● **Exercise data**:
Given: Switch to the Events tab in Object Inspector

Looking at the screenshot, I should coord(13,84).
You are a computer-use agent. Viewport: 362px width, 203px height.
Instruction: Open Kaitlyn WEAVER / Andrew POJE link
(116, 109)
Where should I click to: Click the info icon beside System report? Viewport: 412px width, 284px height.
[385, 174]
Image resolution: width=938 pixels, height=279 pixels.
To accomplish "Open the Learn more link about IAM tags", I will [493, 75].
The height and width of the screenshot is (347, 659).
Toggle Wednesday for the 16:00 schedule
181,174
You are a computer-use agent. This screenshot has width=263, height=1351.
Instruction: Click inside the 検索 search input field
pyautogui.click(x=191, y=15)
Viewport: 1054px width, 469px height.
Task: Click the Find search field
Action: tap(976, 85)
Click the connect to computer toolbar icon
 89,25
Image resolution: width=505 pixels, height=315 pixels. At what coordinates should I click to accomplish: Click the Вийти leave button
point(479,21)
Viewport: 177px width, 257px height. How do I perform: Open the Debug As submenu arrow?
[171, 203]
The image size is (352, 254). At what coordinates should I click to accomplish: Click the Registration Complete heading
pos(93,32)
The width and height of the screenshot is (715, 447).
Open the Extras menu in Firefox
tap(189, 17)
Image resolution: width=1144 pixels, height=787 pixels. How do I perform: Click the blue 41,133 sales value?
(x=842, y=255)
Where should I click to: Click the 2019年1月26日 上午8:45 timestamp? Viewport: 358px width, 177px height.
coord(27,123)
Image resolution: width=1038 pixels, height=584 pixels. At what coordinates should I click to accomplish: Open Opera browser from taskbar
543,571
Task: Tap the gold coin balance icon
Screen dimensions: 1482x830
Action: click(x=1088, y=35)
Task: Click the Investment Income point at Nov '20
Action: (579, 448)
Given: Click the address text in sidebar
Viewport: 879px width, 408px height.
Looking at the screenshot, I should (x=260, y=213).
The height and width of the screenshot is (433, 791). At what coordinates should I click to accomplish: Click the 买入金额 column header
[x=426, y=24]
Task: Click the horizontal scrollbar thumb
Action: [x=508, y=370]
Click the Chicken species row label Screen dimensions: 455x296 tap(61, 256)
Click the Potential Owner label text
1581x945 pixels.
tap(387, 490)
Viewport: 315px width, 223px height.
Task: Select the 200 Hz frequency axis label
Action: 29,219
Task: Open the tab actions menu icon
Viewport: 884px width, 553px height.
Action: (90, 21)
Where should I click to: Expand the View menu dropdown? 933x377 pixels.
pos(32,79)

● **About this exercise**: Repeat the whole listing, keeping every word exactly as it is.

● **Result**:
Given: Switch to the Events tab in Object Inspector

Looking at the screenshot, I should coord(13,84).
You are a computer-use agent. Viewport: 362px width, 203px height.
Instruction: Open Kaitlyn WEAVER / Andrew POJE link
(116, 109)
Where should I click to: Click the info icon beside System report? Viewport: 412px width, 284px height.
[385, 174]
Image resolution: width=938 pixels, height=279 pixels.
To accomplish "Open the Learn more link about IAM tags", I will [493, 75].
The height and width of the screenshot is (347, 659).
Toggle Wednesday for the 16:00 schedule
181,174
You are a computer-use agent. This screenshot has width=263, height=1351.
Instruction: Click inside the 検索 search input field
pyautogui.click(x=191, y=15)
Viewport: 1054px width, 469px height.
Task: Click the Find search field
Action: tap(976, 85)
Click the connect to computer toolbar icon
 89,25
Image resolution: width=505 pixels, height=315 pixels. At what coordinates should I click to accomplish: Click the Вийти leave button
point(479,21)
Viewport: 177px width, 257px height. How do I perform: Open the Debug As submenu arrow?
[171, 203]
The image size is (352, 254). At what coordinates should I click to accomplish: Click the Registration Complete heading
pos(93,32)
The width and height of the screenshot is (715, 447).
Open the Extras menu in Firefox
tap(189, 17)
Image resolution: width=1144 pixels, height=787 pixels. How do I perform: Click the blue 41,133 sales value?
(x=842, y=255)
Where should I click to: Click the 2019年1月26日 上午8:45 timestamp? Viewport: 358px width, 177px height.
coord(27,123)
Image resolution: width=1038 pixels, height=584 pixels. At what coordinates should I click to accomplish: Open Opera browser from taskbar
543,571
Task: Tap the gold coin balance icon
Screen dimensions: 1482x830
Action: click(x=1088, y=35)
Task: Click the Investment Income point at Nov '20
Action: (579, 448)
Given: Click the address text in sidebar
Viewport: 879px width, 408px height.
Looking at the screenshot, I should (x=260, y=213).
The height and width of the screenshot is (433, 791). At what coordinates should I click to accomplish: Click the 买入金额 column header
[x=426, y=24]
Task: Click the horizontal scrollbar thumb
Action: [x=508, y=370]
Click the Chicken species row label Screen dimensions: 455x296 tap(61, 256)
Click the Potential Owner label text
1581x945 pixels.
tap(387, 490)
Viewport: 315px width, 223px height.
Task: Select the 200 Hz frequency axis label
Action: 29,219
Task: Open the tab actions menu icon
Viewport: 884px width, 553px height.
Action: (90, 21)
Where should I click to: Expand the View menu dropdown? 933x377 pixels.
pos(32,79)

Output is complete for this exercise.